Warto przytoczyć niektóre dane z 2014 roku: pierwsze miejsce w rankingu zajmują Stany Zjednoczone – 90 sztuk broni na 100 mieszkańców, miejsce 4. przypadło Szwajcarii (45 sztuk broni), a potem na przykład: na miejscu 15. znalazły się Niemcy z 30 sztukami broni, tuż za nią Finlandia-29 sztuk broni. Turcja zajmuje 52. miejsce (12), Rosja miejsce 68. (9). Odpowiednie wskaźniki dla wybranych państw to: Białoruś (7), Izrael (7), Ukraina (7), Wlk. Brytania (7), Węgry (5), Chiny (5), Egipt (3,5).
Polski wskaźnik – 1,3 sztuki broni na 100 mieszkańców – jest minimalnie wyższy od takich krajów, jak: Burundi, Papua – Nowa Gwinea, Burkina Faso, Czad, Mali i Togo. Ewenementem jest Japonia, która decyzją polityczną, po II wojnie światowej zrezygnowała z armii i dokonała demilitaryzacji społeczeństwa.
Jeżeli dodamy do tego, że liczba polskich żołnierzy zdolnych do realnej walki jest trzykrotnie mniejsza od liczby uczestników Marszu Niepodległości, a cała armia wraz z biurokratami zza biurka zmieściłaby się na Stadionie Narodowym z małą dostawką na murawie, to niepodległość i bezpieczeństwo Polski, można włożyć między bajki jako część składową medialnego matriksu.





Polityczna Dywersja
W XXI wieku indoktrynacja (pacyfikacja) danego społeczeństwa dokonuje się poprzez agenturę wpływu umiejscowioną w establishmencie politycznym, mediach, fundacjach i stowarzyszeniach działających pod szyldem „społeczeństwa otwartego”, „dialogu” „tolerancji”, „praw człowieka”. Warto zdać sobie sprawę z efektów tego typu działalności.

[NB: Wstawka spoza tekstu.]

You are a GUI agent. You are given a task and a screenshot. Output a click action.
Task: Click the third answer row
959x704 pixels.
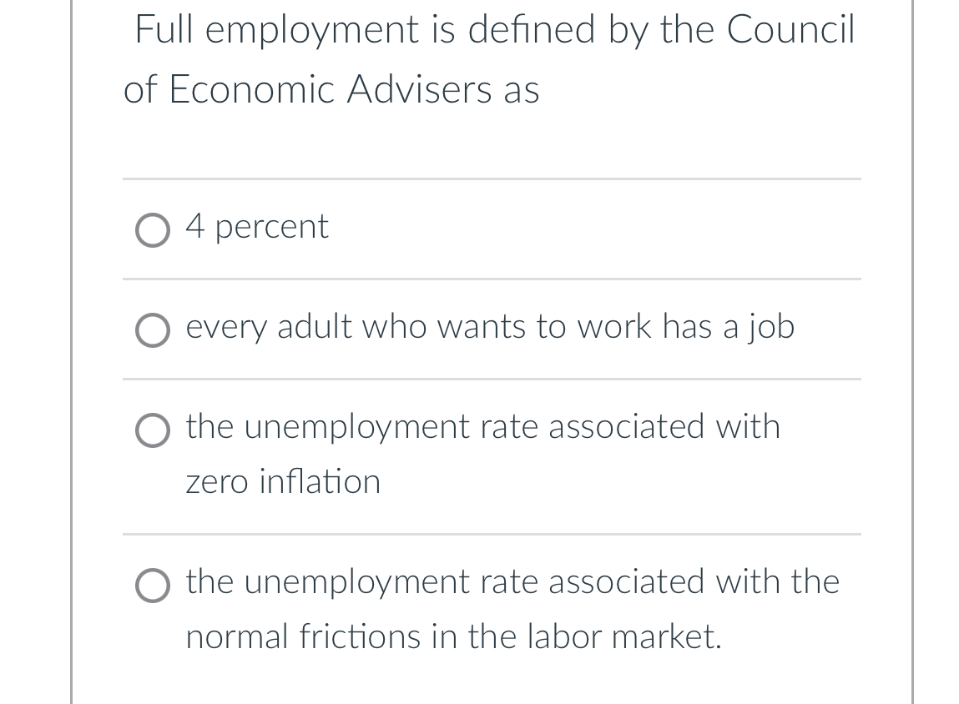[491, 455]
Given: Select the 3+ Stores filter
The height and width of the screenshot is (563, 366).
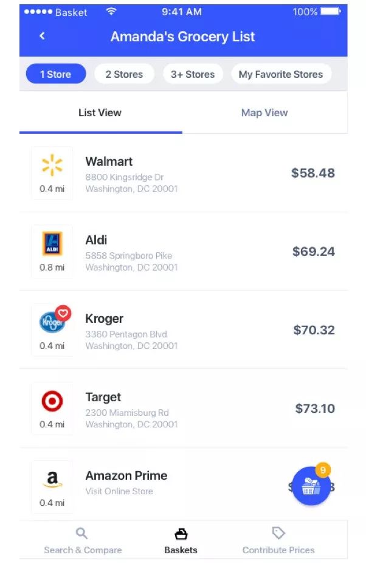Looking at the screenshot, I should 193,74.
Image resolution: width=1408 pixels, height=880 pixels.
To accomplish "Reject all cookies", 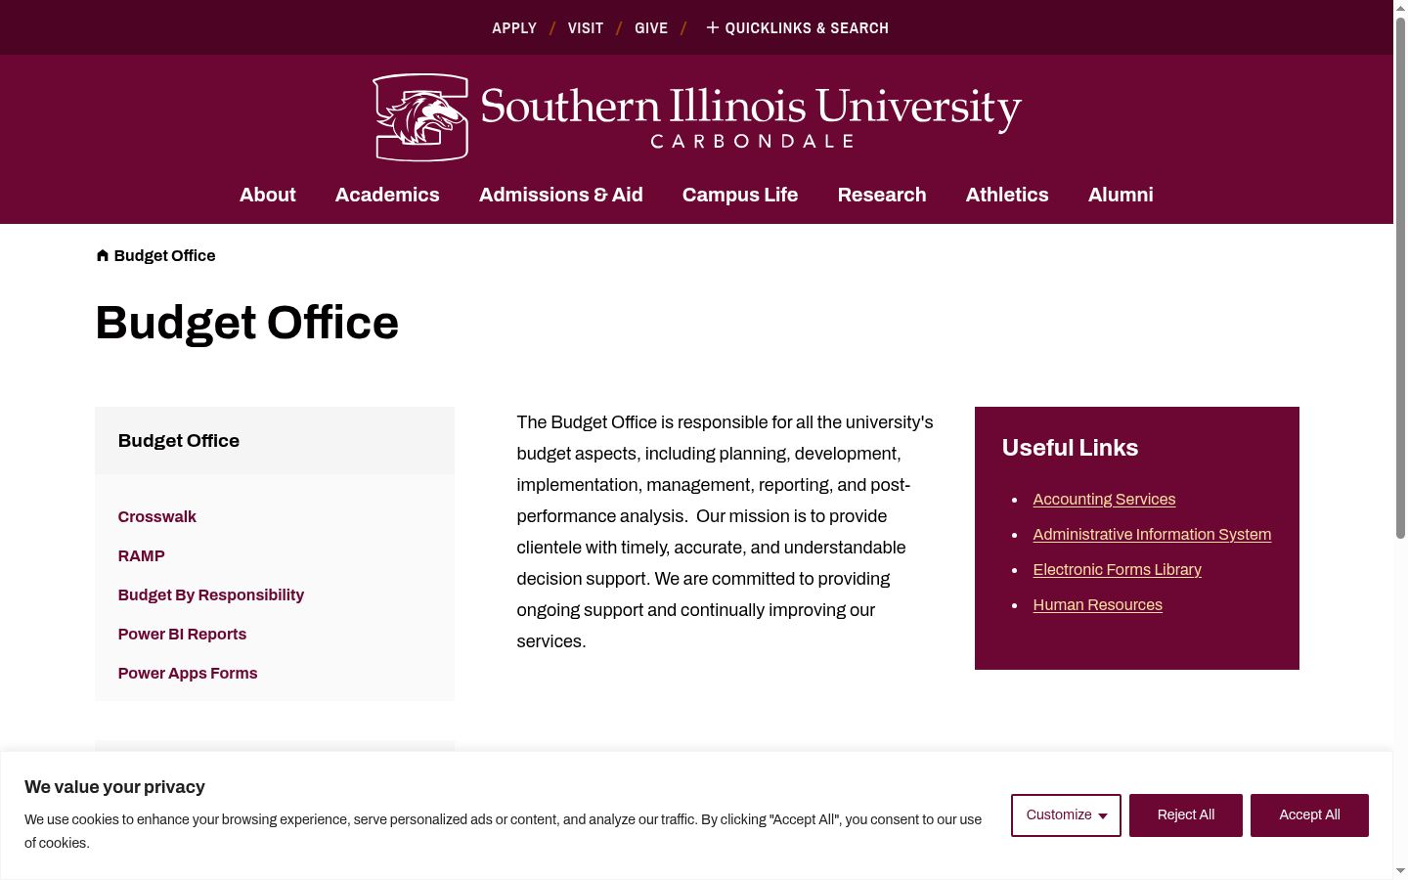I will [x=1186, y=815].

Niezwykle ważnym czynnikiem obrazującym stan bezpieczeństwa jest także system ochrony ludności cywilnej. W Polsce system zabezpieczeń w sytuacji wojny nie istnieje!!! W momencie ataku na polskie miasta nieliczne bunkry i schrony przy zakładach przemysłowych oraz warszawskie metro ukryje zaledwie ok. 10% ludności, bez perspektyw na przeżycie w dłuższym okresie czasu. Biorąc pod uwagę fatalną informację i zarządzanie większość ludzi nie będzie w stanie dotrzeć na miejsce w odpowiednim czasie. Czytelnikom proponuję zapytać gminę lub kogokolwiek z funkcjonariuszy publicznych o lokalizację najbliższego schronu. Ja, gdy próbowałem uzyskać tego typu informację w gminie, na policji, w biurze spółdzielni mieszkaniowej (podobno część spółdzielni przejęła w zarząd tego typu obiekty), uzyskiwałem za każdym razem odpowiedź – NIE WIEM.
Dla porównania w Szwajcarii jest zakaz budowania bloków mieszkalnych bez schronu atomowego w piwnicy. 300 tys. schronów rozsianych po kraju może pomieścić o 1,5 mln osób więcej, niż wynosi liczba ludności tego kraju. Istniejąca sieć schronów zapewnia ochronę wszystkim obywatelom na okres dwóch lat po wybuchu konfliktu atomowego.
Co dalej?
W sytuacji, gdy współczesna wojna toczy się również na ulicy (dżihadyści atakują cywilów w europejskich miastach), a także w okolicznościach, gdy inne społeczeństwa i zbiorowości zbroją się i pozyskują broń – Rosja i Ukraina („Od listopada 2014 roku, dzięki zmianom przepisów dot. posiadania broni palnej obywatele Federacji Rosyjskiej będą mogli posiadać broń palną i wykorzystywać ostrą amunicję w celu samoobrony”) – w takich okolicznościach utrzymywanie aktualnego stanu rzeczy – zgoda na jakąkolwiek kontynuację w formie przedłużenia mandatu dla aktualnej „władzy” wraz z aktualnym prezydentem III RP zakrawa na narodowe samobójstwo.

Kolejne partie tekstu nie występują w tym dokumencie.